The way they set prices and interest rates is just mind-boggling. The fact that indexed money be like totally made a lit connection between higher real interest rates and faster price growth, ya know? OMG, like the orthodox measures to control inflation by raising interest rates actually backfired and like totally made inflation worse. SMH. Although it wasn't just cuz of theoretical beliefs or not knowing the prob that policymakers insisted on keeping real interest rates high and letting inflation burst, both those factors played a part. The real tea is that the whole situation was lowkey because the economic policy was hella stuck in the foreign currency trap set up by the net transfer abroad. OMG, with the net transfer regime, foreign currency became the lit asset in the Brazilian context so that any chill monetary policy - like a drop in the real interest rate - would lowkey threaten the economy 'cause the bondholders would flex and convert their cash money into foreign currency and press the BACEN's foreign holdings. The vibe among Brazilian economists was that the financial craziness was all about the indexation, especially the exchange rates (Carneiro 2002, p.206; Lopes 1985). Like, basically, to keep the economy chill, it was hella important to keep the exchange rates steady, so that we could lower the interest rates and stuff. In 1986, the Cruzado Plan was like, "Yo, I got this diagnosis, fam." OMG, along with de-indexing measures and the freezing of prices and wages, it totally flexed exchange rates and lowkey reduced interest rates. As like, ya know, it was like totally not vibin' with the money moves they were droppin' on the economy.100 OMG, like when the economy started booming again and the rules got less strict, the trade surpluses had to go down. 

After the Cruzado Plan flopped, inflation went cray cray and got even more unstable throughout the rest of the decade. 
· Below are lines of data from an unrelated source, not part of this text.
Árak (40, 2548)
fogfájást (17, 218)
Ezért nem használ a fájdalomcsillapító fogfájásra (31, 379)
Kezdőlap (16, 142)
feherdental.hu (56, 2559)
The anti-inflation plans in '87 ("Bresser Plan") and '89 ("Summer Plan") tried to de-index the economy, while keeping devaluation and high nom and real interest rates to secure the trade surplus and a minimum level of reserves. In fact, high interest rates became the government's only tool for controlling inflation, but like, it didn't really work lol. This whole situation of financial instability is like, so not chill. The crazy high interest rates are seriously messing things up by making it harder for people and businesses to invest and grow the economy in the long run. It's a major bummer, tbh. But like, the struggle of instability costs was, like, totally not fair. In da 80s, with all da exchange n' money stuff goin' on, da gov funded da makeover of companies, both financial n' non-financial, but it made da state hella fragile. But, like, instead of funding cool changes for the private sector to come out of this crisis stronger, the public sector ended up funding the rise of the rentier vibes in the private sector. The next two subsections spill the tea on these consequences of the adjustment policies, which have been lowkey ignored in neoliberal accounts. Either more stuff was being imported or some of the exports were being sold in our own country. So the government had to dip into its savings to pay for all the money going out of the country. OMG, BACEN's foreign reserves took a major L, which totally messed up their game of protecting the value of our currency. They couldn't even keep the exchange rate on fleek for a long time. SMH.LOL Yo, like, real talk, lower interest rates made bondholders start flexin' with foreign currency against the domestic currency, takin' mad advantage of the weak official reserves. It's wild, man.